Head lice and archaeogenetics

Archaeogenetics is the field of looking at humans past and its genetics to find out about how the human species has interacted with the biosphere over the last million years. This gives us a great insight into the possible affects on the human races future where disease is concerned. The present situation, with disease jumping species between birds and humans for example, shows how important this field may be.

Head lice are playing an important role in the field of archaeogenetics because their evolution reveals much about the history of man. Because head lice are specific to humans only, they are one of only a few diseases that have ancestral history with humans, and our previous ancestors like the hominids.

It is believed that head lice and other lice variations have lived for over a million years and infested humans since the dawn of time when Homo erectus, one of our first ancestors walked the earth.

How do we know this? Well, head lice are not only specific to human head hair; they also die within 48 hours if they are without a human host, as the human head is the only terrain that gives the right conditions for head lice to flourish.

What has the history of lice told us so far?

The evolution of head lice has shown that one hundred thousand years ago they hit a population bottleneck. A population bottleneck is an event in the history of a species where the population is reduced by up to fifty percent or more. This population bottleneck 100,000 years ago also coincides with the merging of the hominid lineage of head lice that lived more than a million years ago, infecting Homo erectus.

This event also coincides with the single origin theory that the human race of today (Homo Sapiens) originated from East Africa about 100,000 years ago when all other human species had become extinct.

What may have happened with the head lice population bottleneck from days gone by is that the Homo sapiens of East Africa began moving throughout the world. As the Homo sapiens moved around the world, they began colonizing as they went causing small pockets of humans everywhere, rather than one big concentration in one place.
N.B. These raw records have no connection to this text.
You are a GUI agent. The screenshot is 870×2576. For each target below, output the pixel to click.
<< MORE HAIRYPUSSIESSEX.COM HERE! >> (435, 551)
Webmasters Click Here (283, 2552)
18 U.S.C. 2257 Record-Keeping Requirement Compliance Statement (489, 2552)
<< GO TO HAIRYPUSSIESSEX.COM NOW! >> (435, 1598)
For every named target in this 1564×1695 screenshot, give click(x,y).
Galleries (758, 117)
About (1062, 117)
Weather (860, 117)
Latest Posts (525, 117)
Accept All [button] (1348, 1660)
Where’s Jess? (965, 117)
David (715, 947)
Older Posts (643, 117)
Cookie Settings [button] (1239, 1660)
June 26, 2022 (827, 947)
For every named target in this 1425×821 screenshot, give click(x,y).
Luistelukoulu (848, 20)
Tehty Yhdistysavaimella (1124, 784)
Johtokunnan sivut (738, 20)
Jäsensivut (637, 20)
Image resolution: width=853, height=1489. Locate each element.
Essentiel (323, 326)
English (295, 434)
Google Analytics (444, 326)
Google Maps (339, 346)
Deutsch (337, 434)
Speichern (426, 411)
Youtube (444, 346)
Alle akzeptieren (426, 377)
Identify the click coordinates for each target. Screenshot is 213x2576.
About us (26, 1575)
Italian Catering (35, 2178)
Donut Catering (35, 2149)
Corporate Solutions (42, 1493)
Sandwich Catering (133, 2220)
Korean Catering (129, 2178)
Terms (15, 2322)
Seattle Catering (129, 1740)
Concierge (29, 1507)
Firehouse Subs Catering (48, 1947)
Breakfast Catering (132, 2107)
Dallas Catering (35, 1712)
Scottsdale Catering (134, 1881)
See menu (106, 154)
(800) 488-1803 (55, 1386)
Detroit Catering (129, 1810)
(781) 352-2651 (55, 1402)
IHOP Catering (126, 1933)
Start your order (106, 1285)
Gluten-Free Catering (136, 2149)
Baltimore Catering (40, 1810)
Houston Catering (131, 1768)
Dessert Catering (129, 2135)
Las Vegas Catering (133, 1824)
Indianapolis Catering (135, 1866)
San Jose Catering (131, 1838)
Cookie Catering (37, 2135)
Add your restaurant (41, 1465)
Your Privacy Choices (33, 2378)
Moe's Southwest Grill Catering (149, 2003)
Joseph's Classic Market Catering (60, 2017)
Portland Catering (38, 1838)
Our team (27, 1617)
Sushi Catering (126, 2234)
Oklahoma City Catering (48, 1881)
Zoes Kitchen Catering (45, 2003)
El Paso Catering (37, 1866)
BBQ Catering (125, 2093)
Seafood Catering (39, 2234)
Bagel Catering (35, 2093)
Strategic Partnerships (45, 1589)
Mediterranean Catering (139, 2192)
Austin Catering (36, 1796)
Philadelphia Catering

The affect the human populations movements had on the head lice population was catastrophic as the concentration of humans in one area decreased dramatically it meant the head lice population could not sustain its own growth causing numbers to fall.

Head lice are important

As you have read, the history of the head lice is pivotal in the history of mankind. Many professionals who have studied archaeogenetics have agreed the historical value of the head lice is greater than we ever imagined, and that a lot of our own history is still to be found by following the evolution of head lice.

While having an infestation of head lice can be uncomfortable and embarrassing, it is important to remember that these insects are showing us the origins of human evolution.